BEGIN
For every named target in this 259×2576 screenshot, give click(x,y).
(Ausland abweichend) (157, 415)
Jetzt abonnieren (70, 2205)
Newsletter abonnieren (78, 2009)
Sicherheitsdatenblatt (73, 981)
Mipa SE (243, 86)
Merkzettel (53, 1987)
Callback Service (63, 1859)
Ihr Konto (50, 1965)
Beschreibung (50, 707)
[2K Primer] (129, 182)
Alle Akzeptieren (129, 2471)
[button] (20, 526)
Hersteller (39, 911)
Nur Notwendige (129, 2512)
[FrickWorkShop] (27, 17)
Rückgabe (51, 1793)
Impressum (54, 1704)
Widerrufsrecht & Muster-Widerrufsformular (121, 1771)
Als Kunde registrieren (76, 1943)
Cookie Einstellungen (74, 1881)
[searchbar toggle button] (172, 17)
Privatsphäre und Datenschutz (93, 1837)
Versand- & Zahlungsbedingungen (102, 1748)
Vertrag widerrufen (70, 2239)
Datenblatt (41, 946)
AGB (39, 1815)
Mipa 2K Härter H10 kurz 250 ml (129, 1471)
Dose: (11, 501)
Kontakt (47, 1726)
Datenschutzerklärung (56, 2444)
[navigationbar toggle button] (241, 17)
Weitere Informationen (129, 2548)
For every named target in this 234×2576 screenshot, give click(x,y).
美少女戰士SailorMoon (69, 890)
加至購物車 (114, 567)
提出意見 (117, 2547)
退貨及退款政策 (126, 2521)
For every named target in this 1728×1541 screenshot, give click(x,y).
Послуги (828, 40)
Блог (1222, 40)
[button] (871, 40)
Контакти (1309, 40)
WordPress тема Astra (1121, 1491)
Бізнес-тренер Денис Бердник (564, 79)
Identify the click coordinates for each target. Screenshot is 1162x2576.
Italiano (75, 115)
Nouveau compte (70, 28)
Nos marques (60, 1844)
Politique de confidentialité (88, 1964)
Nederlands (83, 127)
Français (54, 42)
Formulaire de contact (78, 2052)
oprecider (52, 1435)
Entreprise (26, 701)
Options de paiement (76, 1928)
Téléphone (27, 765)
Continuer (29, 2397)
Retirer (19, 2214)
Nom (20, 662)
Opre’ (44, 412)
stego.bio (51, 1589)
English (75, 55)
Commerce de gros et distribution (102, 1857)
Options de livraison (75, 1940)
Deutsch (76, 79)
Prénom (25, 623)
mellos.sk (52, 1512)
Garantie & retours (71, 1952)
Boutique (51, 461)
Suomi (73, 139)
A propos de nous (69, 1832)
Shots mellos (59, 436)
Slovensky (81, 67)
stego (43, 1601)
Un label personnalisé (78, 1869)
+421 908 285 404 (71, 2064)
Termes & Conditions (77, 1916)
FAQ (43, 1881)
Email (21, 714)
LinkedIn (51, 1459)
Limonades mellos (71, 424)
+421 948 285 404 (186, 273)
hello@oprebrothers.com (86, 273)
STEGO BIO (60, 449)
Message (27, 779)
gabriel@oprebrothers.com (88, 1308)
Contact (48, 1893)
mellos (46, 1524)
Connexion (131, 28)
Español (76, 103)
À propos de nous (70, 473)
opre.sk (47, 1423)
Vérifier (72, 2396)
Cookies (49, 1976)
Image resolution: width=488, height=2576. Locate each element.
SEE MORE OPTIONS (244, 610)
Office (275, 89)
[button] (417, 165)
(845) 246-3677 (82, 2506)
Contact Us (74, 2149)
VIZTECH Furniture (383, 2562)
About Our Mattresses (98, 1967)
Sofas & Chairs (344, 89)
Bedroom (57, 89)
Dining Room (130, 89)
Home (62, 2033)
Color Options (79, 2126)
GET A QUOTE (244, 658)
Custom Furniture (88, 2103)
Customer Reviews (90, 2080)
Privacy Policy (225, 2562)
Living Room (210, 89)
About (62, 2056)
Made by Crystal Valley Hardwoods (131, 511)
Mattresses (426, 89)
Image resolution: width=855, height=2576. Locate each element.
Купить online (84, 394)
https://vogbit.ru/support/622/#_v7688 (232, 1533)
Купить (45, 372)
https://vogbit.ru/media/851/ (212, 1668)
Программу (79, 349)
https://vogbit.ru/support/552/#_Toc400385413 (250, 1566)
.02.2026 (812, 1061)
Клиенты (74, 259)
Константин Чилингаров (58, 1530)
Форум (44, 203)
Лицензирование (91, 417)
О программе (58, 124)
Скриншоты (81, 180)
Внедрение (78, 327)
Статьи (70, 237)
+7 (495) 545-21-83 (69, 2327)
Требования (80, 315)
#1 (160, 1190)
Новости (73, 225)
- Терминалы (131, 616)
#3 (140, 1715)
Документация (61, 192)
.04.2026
END
→ What this task involves: Transcribe each record exactly as it is written above.

→ Solution to this task:
For every named target in this 259×2576 screenshot, give click(x,y).
(Ausland abweichend) (157, 415)
Jetzt abonnieren (70, 2205)
Newsletter abonnieren (78, 2009)
Sicherheitsdatenblatt (73, 981)
Mipa SE (243, 86)
Merkzettel (53, 1987)
Callback Service (63, 1859)
Ihr Konto (50, 1965)
Beschreibung (50, 707)
[2K Primer] (129, 182)
Alle Akzeptieren (129, 2471)
[button] (20, 526)
Hersteller (39, 911)
Nur Notwendige (129, 2512)
[FrickWorkShop] (27, 17)
Rückgabe (51, 1793)
Impressum (54, 1704)
Widerrufsrecht & Muster-Widerrufsformular (121, 1771)
Als Kunde registrieren (76, 1943)
Cookie Einstellungen (74, 1881)
[searchbar toggle button] (172, 17)
Privatsphäre und Datenschutz (93, 1837)
Versand- & Zahlungsbedingungen (102, 1748)
Vertrag widerrufen (70, 2239)
Datenblatt (41, 946)
AGB (39, 1815)
Mipa 2K Härter H10 kurz 250 ml (129, 1471)
Dose: (11, 501)
Kontakt (47, 1726)
Datenschutzerklärung (56, 2444)
[navigationbar toggle button] (241, 17)
Weitere Informationen (129, 2548)
For every named target in this 234×2576 screenshot, give click(x,y).
美少女戰士SailorMoon (69, 890)
加至購物車 (114, 567)
提出意見 (117, 2547)
退貨及退款政策 (126, 2521)
For every named target in this 1728×1541 screenshot, give click(x,y).
Послуги (828, 40)
Блог (1222, 40)
[button] (871, 40)
Контакти (1309, 40)
WordPress тема Astra (1121, 1491)
Бізнес-тренер Денис Бердник (564, 79)
Identify the click coordinates for each target. Screenshot is 1162x2576.
Italiano (75, 115)
Nouveau compte (70, 28)
Nos marques (60, 1844)
Politique de confidentialité (88, 1964)
Nederlands (83, 127)
Français (54, 42)
Formulaire de contact (78, 2052)
oprecider (52, 1435)
Entreprise (26, 701)
Options de paiement (76, 1928)
Téléphone (27, 765)
Continuer (29, 2397)
Retirer (19, 2214)
Nom (20, 662)
Opre’ (44, 412)
stego.bio (51, 1589)
English (75, 55)
Commerce de gros et distribution (102, 1857)
Options de livraison (75, 1940)
Deutsch (76, 79)
Prénom (25, 623)
mellos.sk (52, 1512)
Garantie & retours (71, 1952)
Boutique (51, 461)
Suomi (73, 139)
A propos de nous (69, 1832)
Shots mellos (59, 436)
Slovensky (81, 67)
stego (43, 1601)
Un label personnalisé (78, 1869)
+421 908 285 404 (71, 2064)
Termes & Conditions (77, 1916)
FAQ (43, 1881)
Email (21, 714)
LinkedIn (51, 1459)
Limonades mellos (71, 424)
+421 948 285 404 (186, 273)
hello@oprebrothers.com (86, 273)
STEGO BIO (60, 449)
Message (27, 779)
gabriel@oprebrothers.com (88, 1308)
Contact (48, 1893)
mellos (46, 1524)
Connexion (131, 28)
Español (76, 103)
À propos de nous (70, 473)
opre.sk (47, 1423)
Vérifier (72, 2396)
Cookies (49, 1976)
Image resolution: width=488, height=2576. Locate each element.
SEE MORE OPTIONS (244, 610)
Office (275, 89)
[button] (417, 165)
(845) 246-3677 (82, 2506)
Contact Us (74, 2149)
VIZTECH Furniture (383, 2562)
About Our Mattresses (98, 1967)
Sofas & Chairs (344, 89)
Bedroom (57, 89)
Dining Room (130, 89)
Home (62, 2033)
Color Options (79, 2126)
GET A QUOTE (244, 658)
Custom Furniture (88, 2103)
Customer Reviews (90, 2080)
Privacy Policy (225, 2562)
Living Room (210, 89)
About (62, 2056)
Made by Crystal Valley Hardwoods (131, 511)
Mattresses (426, 89)
Image resolution: width=855, height=2576. Locate each element.
Купить online (84, 394)
https://vogbit.ru/support/622/#_v7688 (232, 1533)
Купить (45, 372)
https://vogbit.ru/media/851/ (212, 1668)
Программу (79, 349)
https://vogbit.ru/support/552/#_Toc400385413 (250, 1566)
.02.2026 (812, 1061)
Клиенты (74, 259)
Константин Чилингаров (58, 1530)
Форум (44, 203)
Лицензирование (91, 417)
О программе (58, 124)
Скриншоты (81, 180)
Внедрение (78, 327)
Статьи (70, 237)
+7 (495) 545-21-83 (69, 2327)
Требования (80, 315)
#1 (160, 1190)
Новости (73, 225)
- Терминалы (131, 616)
#3 (140, 1715)
Документация (61, 192)
.04.2026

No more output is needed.